(Stored data)

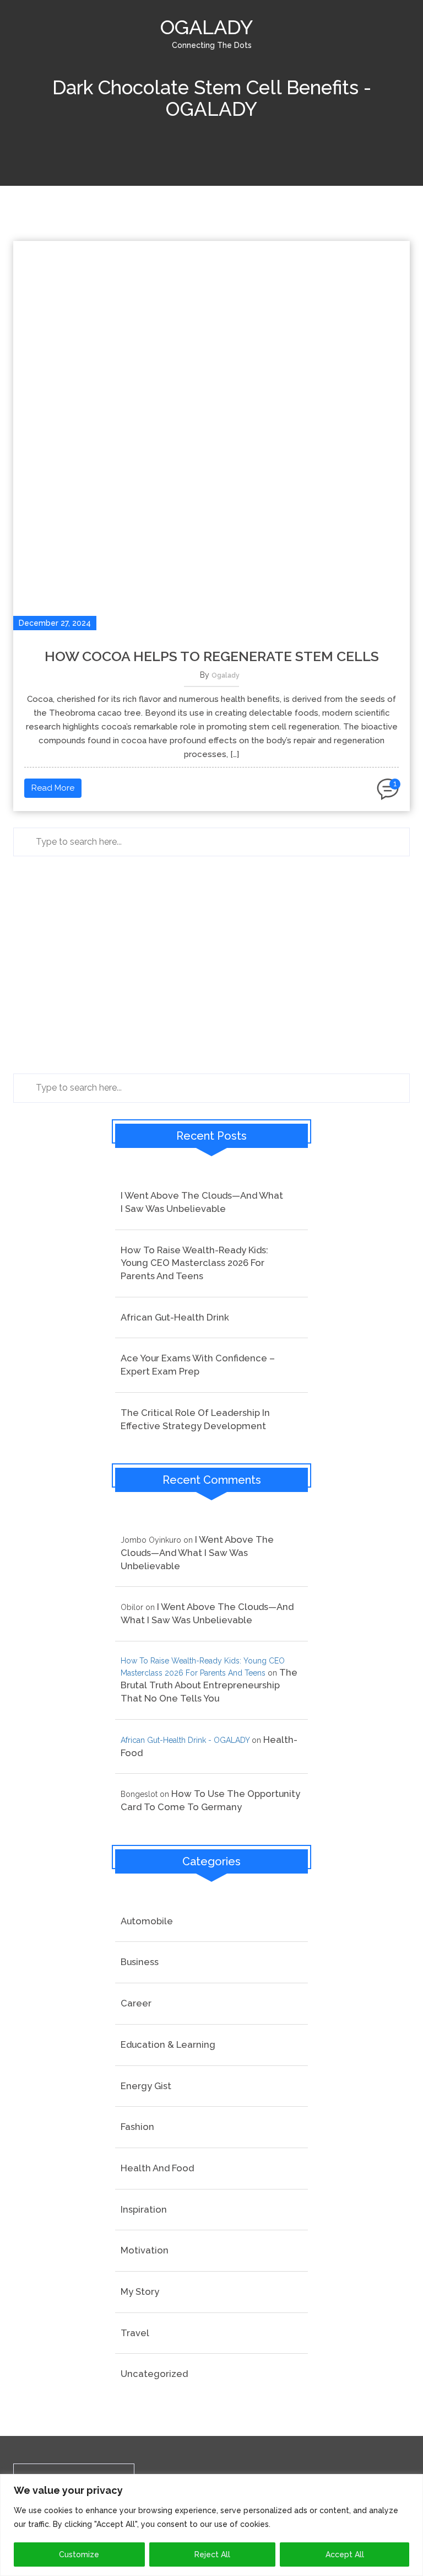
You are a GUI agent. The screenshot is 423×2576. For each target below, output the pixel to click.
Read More (52, 788)
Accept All (345, 2554)
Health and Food (157, 2168)
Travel (135, 2332)
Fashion (137, 2126)
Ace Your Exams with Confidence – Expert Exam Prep (198, 1365)
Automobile (147, 1920)
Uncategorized (154, 2373)
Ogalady (226, 675)
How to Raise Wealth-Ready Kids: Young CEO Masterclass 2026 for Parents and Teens (194, 1262)
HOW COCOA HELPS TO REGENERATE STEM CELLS (212, 656)
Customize (79, 2554)
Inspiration (144, 2209)
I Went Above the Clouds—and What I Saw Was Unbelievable (202, 1202)
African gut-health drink (175, 1317)
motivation (145, 2250)
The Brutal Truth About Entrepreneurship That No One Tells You (209, 1685)
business (140, 1961)
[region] (211, 2525)
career (136, 2003)
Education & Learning (168, 2044)
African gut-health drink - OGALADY (185, 1740)
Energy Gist (146, 2085)
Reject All (212, 2554)
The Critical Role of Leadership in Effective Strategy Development (195, 1419)
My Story (140, 2291)
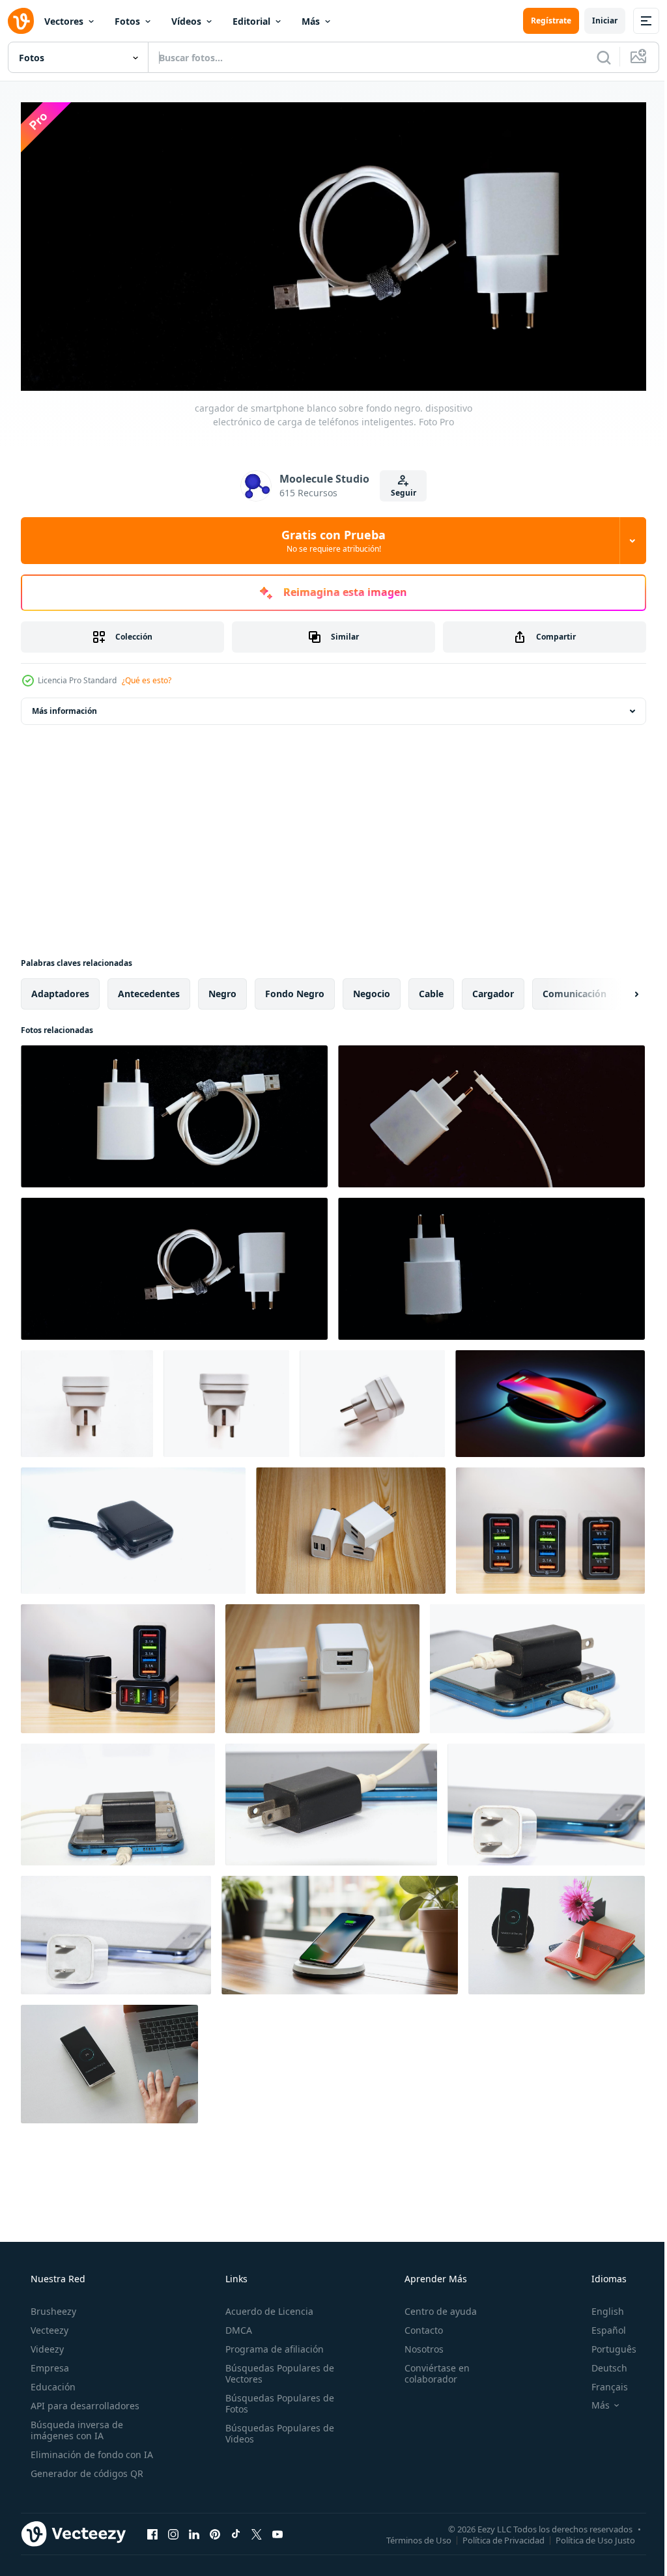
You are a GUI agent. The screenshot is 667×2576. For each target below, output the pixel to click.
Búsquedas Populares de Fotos (275, 2399)
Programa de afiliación (270, 2344)
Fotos (127, 21)
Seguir (398, 488)
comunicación (574, 989)
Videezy (46, 2344)
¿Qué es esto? (146, 675)
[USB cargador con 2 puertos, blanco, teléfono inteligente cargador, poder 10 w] (322, 1664)
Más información (64, 706)
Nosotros (417, 2344)
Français (601, 2382)
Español (600, 2325)
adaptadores (60, 989)
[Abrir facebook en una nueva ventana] (152, 2529)
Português (605, 2344)
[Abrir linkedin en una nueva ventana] (194, 2529)
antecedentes (149, 989)
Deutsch (601, 2363)
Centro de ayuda (434, 2306)
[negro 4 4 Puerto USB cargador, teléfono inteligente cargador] (550, 1526)
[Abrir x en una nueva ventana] (256, 2529)
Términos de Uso (409, 2535)
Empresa (48, 2363)
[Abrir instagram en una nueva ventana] (173, 2529)
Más (311, 21)
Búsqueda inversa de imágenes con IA (75, 2425)
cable (431, 989)
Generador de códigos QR (85, 2469)
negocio (371, 989)
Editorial (251, 21)
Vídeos (186, 21)
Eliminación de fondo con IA (90, 2450)
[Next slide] (615, 989)
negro (222, 989)
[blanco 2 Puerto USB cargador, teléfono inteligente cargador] (351, 1526)
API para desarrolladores (83, 2401)
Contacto (417, 2325)
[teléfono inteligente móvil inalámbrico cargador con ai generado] (550, 1399)
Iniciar (595, 20)
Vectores (63, 21)
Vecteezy (48, 2325)
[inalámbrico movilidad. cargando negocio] (339, 1930)
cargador (493, 989)
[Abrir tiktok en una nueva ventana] (236, 2529)
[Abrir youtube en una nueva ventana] (277, 2529)
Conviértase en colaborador (430, 2369)
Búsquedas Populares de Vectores (275, 2369)
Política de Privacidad (494, 2535)
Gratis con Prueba (329, 536)
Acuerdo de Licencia (265, 2306)
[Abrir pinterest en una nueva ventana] (215, 2529)
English (599, 2306)
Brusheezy (52, 2306)
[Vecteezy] (21, 21)
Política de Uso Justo (585, 2535)
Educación (51, 2382)
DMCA (234, 2325)
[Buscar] (594, 57)
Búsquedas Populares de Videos (275, 2429)
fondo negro (294, 989)
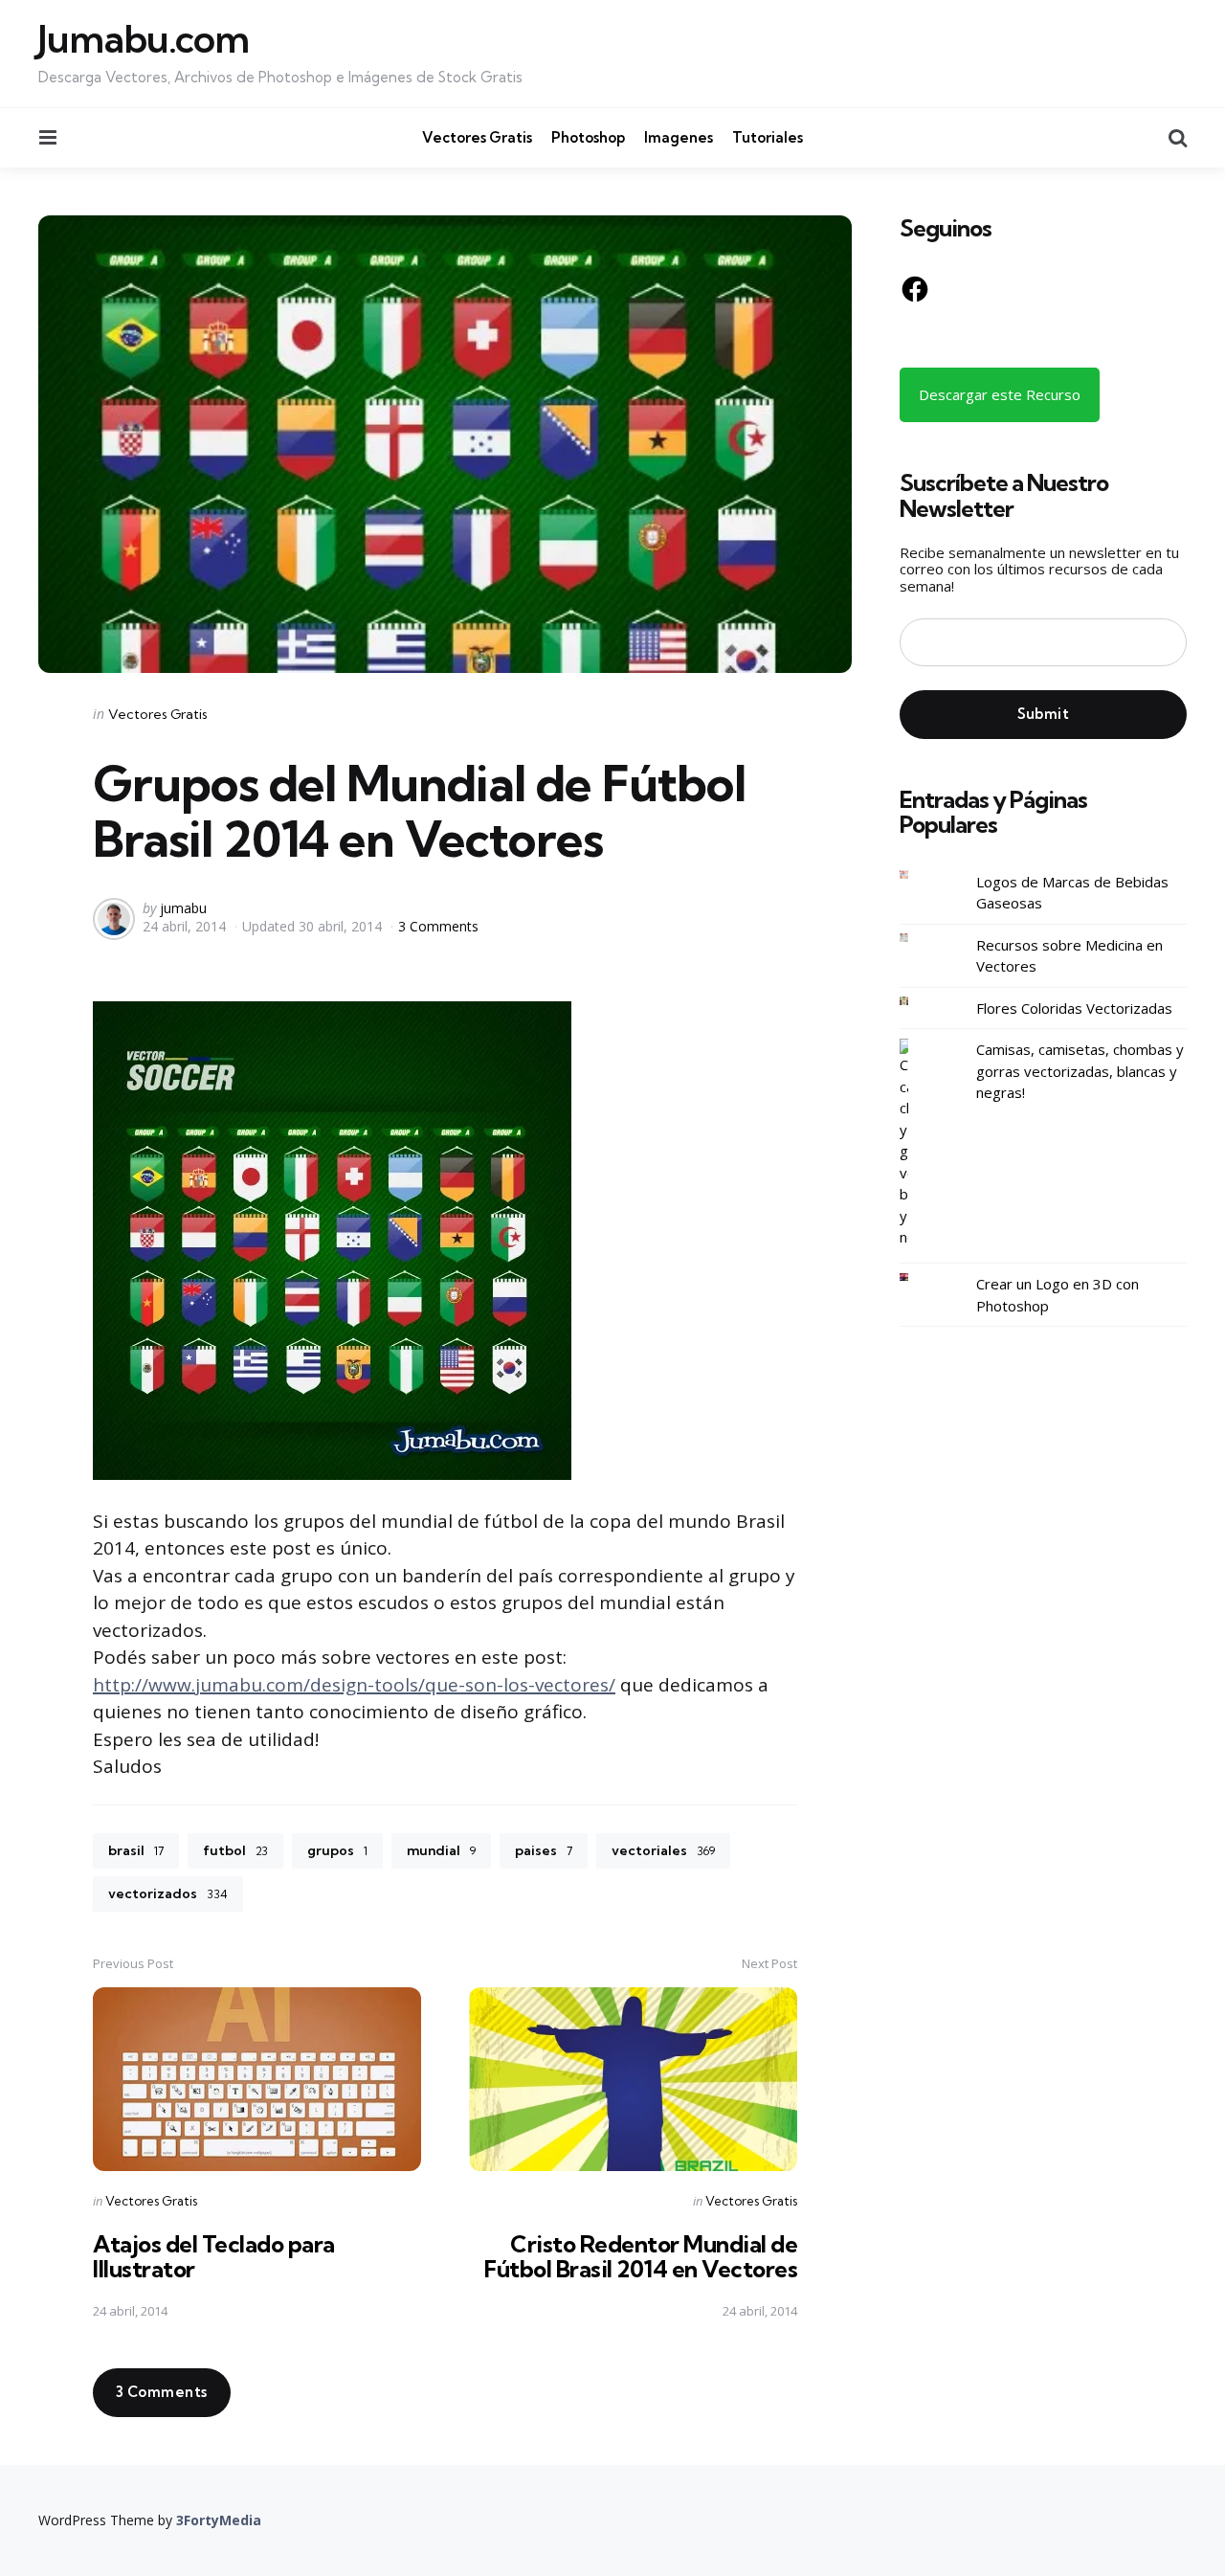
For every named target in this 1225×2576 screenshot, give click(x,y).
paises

Goal of the exercise: Which of the lines above mention the word "click"? Pull those lines out.

Result of this task:
You are a GUI agent. The screenshot is 423×2576. For each target below, output the pixel to click.
You are a GUI agent. The screenshot is 667×2576. For each target below, output the pixel to click.
For every named target in this 1225×2576 screenshot, give click(x,y).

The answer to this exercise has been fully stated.